Could you retype every line of the data underneath without altering anything?

── INFORMATION GIVEN ──

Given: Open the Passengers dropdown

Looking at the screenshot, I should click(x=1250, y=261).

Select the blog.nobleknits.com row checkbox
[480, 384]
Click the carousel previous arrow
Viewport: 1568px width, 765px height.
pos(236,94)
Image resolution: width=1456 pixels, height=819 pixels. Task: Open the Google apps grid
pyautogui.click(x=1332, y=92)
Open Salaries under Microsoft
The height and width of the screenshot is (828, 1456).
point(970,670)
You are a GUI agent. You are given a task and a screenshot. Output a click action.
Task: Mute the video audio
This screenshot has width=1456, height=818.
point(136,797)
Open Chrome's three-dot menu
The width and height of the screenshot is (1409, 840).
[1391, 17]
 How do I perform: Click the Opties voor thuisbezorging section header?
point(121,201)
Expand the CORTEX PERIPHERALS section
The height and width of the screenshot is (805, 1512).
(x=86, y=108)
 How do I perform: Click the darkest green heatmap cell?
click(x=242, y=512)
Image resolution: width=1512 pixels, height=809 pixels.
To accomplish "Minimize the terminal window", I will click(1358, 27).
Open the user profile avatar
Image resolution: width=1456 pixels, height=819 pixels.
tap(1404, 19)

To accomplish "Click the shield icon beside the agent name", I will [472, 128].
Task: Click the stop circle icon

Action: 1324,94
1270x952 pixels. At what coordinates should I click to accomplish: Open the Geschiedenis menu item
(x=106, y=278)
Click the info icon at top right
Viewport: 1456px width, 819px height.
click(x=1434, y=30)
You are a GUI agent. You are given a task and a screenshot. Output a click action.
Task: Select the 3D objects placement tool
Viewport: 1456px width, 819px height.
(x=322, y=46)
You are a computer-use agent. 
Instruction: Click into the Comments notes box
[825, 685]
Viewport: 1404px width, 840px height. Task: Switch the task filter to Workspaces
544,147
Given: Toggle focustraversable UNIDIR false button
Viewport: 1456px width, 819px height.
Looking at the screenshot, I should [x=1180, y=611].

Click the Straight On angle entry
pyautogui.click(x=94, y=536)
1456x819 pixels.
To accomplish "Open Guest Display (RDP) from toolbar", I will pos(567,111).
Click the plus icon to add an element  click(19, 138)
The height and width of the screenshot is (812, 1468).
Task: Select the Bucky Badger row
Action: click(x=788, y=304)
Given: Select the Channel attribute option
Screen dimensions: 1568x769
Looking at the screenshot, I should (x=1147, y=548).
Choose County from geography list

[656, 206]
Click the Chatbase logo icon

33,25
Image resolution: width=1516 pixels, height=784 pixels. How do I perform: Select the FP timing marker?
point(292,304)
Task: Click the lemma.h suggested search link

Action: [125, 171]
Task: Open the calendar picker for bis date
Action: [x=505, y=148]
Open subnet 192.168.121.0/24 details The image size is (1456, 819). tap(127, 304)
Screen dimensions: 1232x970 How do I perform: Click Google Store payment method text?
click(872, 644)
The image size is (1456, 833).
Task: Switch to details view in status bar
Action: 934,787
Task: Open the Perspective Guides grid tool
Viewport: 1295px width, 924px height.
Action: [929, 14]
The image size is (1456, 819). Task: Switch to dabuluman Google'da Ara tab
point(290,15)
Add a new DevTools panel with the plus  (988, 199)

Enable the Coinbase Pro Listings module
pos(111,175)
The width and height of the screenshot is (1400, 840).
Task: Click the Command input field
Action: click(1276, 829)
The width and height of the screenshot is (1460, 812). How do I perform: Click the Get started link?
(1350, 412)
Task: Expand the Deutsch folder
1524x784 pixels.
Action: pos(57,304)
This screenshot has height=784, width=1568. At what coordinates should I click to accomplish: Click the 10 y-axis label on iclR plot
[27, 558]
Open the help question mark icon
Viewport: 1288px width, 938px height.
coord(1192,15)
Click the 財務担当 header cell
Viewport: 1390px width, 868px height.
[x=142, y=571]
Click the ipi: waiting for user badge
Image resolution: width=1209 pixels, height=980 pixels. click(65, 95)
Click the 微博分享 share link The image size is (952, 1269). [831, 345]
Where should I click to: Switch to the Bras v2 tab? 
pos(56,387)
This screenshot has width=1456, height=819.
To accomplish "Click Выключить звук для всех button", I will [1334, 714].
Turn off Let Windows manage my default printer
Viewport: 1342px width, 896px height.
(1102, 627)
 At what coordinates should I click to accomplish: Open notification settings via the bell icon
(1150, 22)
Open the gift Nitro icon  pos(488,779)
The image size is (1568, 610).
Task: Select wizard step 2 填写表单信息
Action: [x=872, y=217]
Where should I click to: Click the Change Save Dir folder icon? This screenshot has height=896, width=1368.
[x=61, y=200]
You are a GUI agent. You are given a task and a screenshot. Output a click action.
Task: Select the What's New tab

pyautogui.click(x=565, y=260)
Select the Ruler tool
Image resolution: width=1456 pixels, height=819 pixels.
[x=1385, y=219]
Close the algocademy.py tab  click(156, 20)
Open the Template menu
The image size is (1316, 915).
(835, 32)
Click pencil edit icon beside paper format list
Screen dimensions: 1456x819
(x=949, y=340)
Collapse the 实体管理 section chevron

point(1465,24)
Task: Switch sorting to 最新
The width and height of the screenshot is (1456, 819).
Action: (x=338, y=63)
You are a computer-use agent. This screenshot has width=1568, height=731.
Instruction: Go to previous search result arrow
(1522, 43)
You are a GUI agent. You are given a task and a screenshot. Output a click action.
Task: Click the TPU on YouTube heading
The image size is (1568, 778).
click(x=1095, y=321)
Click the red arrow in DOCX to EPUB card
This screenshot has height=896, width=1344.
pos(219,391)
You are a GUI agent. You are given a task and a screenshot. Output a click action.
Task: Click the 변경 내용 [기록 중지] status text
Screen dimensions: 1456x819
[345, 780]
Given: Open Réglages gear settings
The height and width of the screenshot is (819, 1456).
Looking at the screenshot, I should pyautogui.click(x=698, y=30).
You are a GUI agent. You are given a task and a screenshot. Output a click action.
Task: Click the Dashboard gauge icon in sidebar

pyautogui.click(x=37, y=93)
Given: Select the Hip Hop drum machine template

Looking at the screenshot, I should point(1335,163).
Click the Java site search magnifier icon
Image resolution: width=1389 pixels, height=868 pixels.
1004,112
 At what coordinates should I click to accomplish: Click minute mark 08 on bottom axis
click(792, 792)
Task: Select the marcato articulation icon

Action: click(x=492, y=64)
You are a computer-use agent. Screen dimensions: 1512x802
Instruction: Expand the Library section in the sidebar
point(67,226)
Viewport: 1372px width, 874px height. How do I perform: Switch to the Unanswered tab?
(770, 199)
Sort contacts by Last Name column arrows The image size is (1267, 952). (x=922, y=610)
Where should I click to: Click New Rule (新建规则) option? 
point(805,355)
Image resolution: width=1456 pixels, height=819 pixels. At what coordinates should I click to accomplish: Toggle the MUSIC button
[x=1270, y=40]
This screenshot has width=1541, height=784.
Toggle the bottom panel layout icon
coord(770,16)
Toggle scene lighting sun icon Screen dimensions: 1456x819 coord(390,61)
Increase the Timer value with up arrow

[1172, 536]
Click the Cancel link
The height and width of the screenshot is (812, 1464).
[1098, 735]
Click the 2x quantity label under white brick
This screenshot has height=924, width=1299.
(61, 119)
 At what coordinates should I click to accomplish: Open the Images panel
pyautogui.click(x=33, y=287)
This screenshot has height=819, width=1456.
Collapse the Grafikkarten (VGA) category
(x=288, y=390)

───

## EXERCISE OUTPUT
Given: Open the Passengers dropdown

Looking at the screenshot, I should click(x=1250, y=261).

Select the blog.nobleknits.com row checkbox
[480, 384]
Click the carousel previous arrow
Viewport: 1568px width, 765px height.
pos(236,94)
Image resolution: width=1456 pixels, height=819 pixels. Task: Open the Google apps grid
pyautogui.click(x=1332, y=92)
Open Salaries under Microsoft
The height and width of the screenshot is (828, 1456).
point(970,670)
You are a GUI agent. You are given a task and a screenshot. Output a click action.
Task: Mute the video audio
This screenshot has width=1456, height=818.
point(136,797)
Open Chrome's three-dot menu
The width and height of the screenshot is (1409, 840).
[1391, 17]
 How do I perform: Click the Opties voor thuisbezorging section header?
point(121,201)
Expand the CORTEX PERIPHERALS section
The height and width of the screenshot is (805, 1512).
(x=86, y=108)
 How do I perform: Click the darkest green heatmap cell?
click(x=242, y=512)
Image resolution: width=1512 pixels, height=809 pixels.
To accomplish "Minimize the terminal window", I will click(1358, 27).
Open the user profile avatar
Image resolution: width=1456 pixels, height=819 pixels.
tap(1404, 19)

To accomplish "Click the shield icon beside the agent name", I will [472, 128].
Task: Click the stop circle icon

Action: 1324,94
1270x952 pixels. At what coordinates should I click to accomplish: Open the Geschiedenis menu item
(x=106, y=278)
Click the info icon at top right
Viewport: 1456px width, 819px height.
click(x=1434, y=30)
You are a GUI agent. You are given a task and a screenshot. Output a click action.
Task: Select the 3D objects placement tool
Viewport: 1456px width, 819px height.
(x=322, y=46)
You are a computer-use agent. 
Instruction: Click into the Comments notes box
[825, 685]
Viewport: 1404px width, 840px height. Task: Switch the task filter to Workspaces
544,147
Given: Toggle focustraversable UNIDIR false button
Viewport: 1456px width, 819px height.
Looking at the screenshot, I should [x=1180, y=611].

Click the Straight On angle entry
pyautogui.click(x=94, y=536)
1456x819 pixels.
To accomplish "Open Guest Display (RDP) from toolbar", I will pos(567,111).
Click the plus icon to add an element  click(19, 138)
The height and width of the screenshot is (812, 1468).
Task: Select the Bucky Badger row
Action: click(x=788, y=304)
Given: Select the Channel attribute option
Screen dimensions: 1568x769
Looking at the screenshot, I should (x=1147, y=548).
Choose County from geography list

[656, 206]
Click the Chatbase logo icon

33,25
Image resolution: width=1516 pixels, height=784 pixels. How do I perform: Select the FP timing marker?
point(292,304)
Task: Click the lemma.h suggested search link

Action: [125, 171]
Task: Open the calendar picker for bis date
Action: [x=505, y=148]
Open subnet 192.168.121.0/24 details The image size is (1456, 819). tap(127, 304)
Screen dimensions: 1232x970 How do I perform: Click Google Store payment method text?
click(872, 644)
The image size is (1456, 833).
Task: Switch to details view in status bar
Action: 934,787
Task: Open the Perspective Guides grid tool
Viewport: 1295px width, 924px height.
Action: [929, 14]
The image size is (1456, 819). Task: Switch to dabuluman Google'da Ara tab
point(290,15)
Add a new DevTools panel with the plus  (988, 199)

Enable the Coinbase Pro Listings module
pos(111,175)
The width and height of the screenshot is (1400, 840).
Task: Click the Command input field
Action: click(1276, 829)
The width and height of the screenshot is (1460, 812). How do I perform: Click the Get started link?
(1350, 412)
Task: Expand the Deutsch folder
1524x784 pixels.
Action: pos(57,304)
This screenshot has height=784, width=1568. At what coordinates should I click to accomplish: Click the 10 y-axis label on iclR plot
[27, 558]
Open the help question mark icon
Viewport: 1288px width, 938px height.
coord(1192,15)
Click the 財務担当 header cell
Viewport: 1390px width, 868px height.
[x=142, y=571]
Click the ipi: waiting for user badge
Image resolution: width=1209 pixels, height=980 pixels. click(65, 95)
Click the 微博分享 share link The image size is (952, 1269). [831, 345]
Where should I click to: Switch to the Bras v2 tab? 
pos(56,387)
This screenshot has width=1456, height=819.
To accomplish "Click Выключить звук для всех button", I will [1334, 714].
Turn off Let Windows manage my default printer
Viewport: 1342px width, 896px height.
(1102, 627)
 At what coordinates should I click to accomplish: Open notification settings via the bell icon
(1150, 22)
Open the gift Nitro icon  pos(488,779)
The image size is (1568, 610).
Task: Select wizard step 2 填写表单信息
Action: [x=872, y=217]
Where should I click to: Click the Change Save Dir folder icon? This screenshot has height=896, width=1368.
[x=61, y=200]
You are a GUI agent. You are given a task and a screenshot. Output a click action.
Task: Select the What's New tab

pyautogui.click(x=565, y=260)
Select the Ruler tool
Image resolution: width=1456 pixels, height=819 pixels.
[x=1385, y=219]
Close the algocademy.py tab  click(156, 20)
Open the Template menu
The image size is (1316, 915).
(835, 32)
Click pencil edit icon beside paper format list
Screen dimensions: 1456x819
(x=949, y=340)
Collapse the 实体管理 section chevron

point(1465,24)
Task: Switch sorting to 最新
The width and height of the screenshot is (1456, 819).
Action: (x=338, y=63)
You are a computer-use agent. This screenshot has width=1568, height=731.
Instruction: Go to previous search result arrow
(1522, 43)
You are a GUI agent. You are given a task and a screenshot. Output a click action.
Task: Click the TPU on YouTube heading
The image size is (1568, 778).
click(x=1095, y=321)
Click the red arrow in DOCX to EPUB card
This screenshot has height=896, width=1344.
pos(219,391)
You are a GUI agent. You are given a task and a screenshot. Output a click action.
Task: Click the 변경 내용 [기록 중지] status text
Screen dimensions: 1456x819
[345, 780]
Given: Open Réglages gear settings
The height and width of the screenshot is (819, 1456).
Looking at the screenshot, I should pyautogui.click(x=698, y=30).
You are a GUI agent. You are given a task and a screenshot. Output a click action.
Task: Click the Dashboard gauge icon in sidebar

pyautogui.click(x=37, y=93)
Given: Select the Hip Hop drum machine template

Looking at the screenshot, I should point(1335,163).
Click the Java site search magnifier icon
Image resolution: width=1389 pixels, height=868 pixels.
1004,112
 At what coordinates should I click to accomplish: Click minute mark 08 on bottom axis
click(792, 792)
Task: Select the marcato articulation icon

Action: click(x=492, y=64)
You are a computer-use agent. Screen dimensions: 1512x802
Instruction: Expand the Library section in the sidebar
point(67,226)
Viewport: 1372px width, 874px height. How do I perform: Switch to the Unanswered tab?
(770, 199)
Sort contacts by Last Name column arrows The image size is (1267, 952). (x=922, y=610)
Where should I click to: Click New Rule (新建规则) option? 
point(805,355)
Image resolution: width=1456 pixels, height=819 pixels. At what coordinates should I click to accomplish: Toggle the MUSIC button
[x=1270, y=40]
This screenshot has width=1541, height=784.
Toggle the bottom panel layout icon
coord(770,16)
Toggle scene lighting sun icon Screen dimensions: 1456x819 coord(390,61)
Increase the Timer value with up arrow

[1172, 536]
Click the Cancel link
The height and width of the screenshot is (812, 1464).
[1098, 735]
Click the 2x quantity label under white brick
This screenshot has height=924, width=1299.
(61, 119)
 At what coordinates should I click to accomplish: Open the Images panel
pyautogui.click(x=33, y=287)
This screenshot has height=819, width=1456.
Collapse the Grafikkarten (VGA) category
(x=288, y=390)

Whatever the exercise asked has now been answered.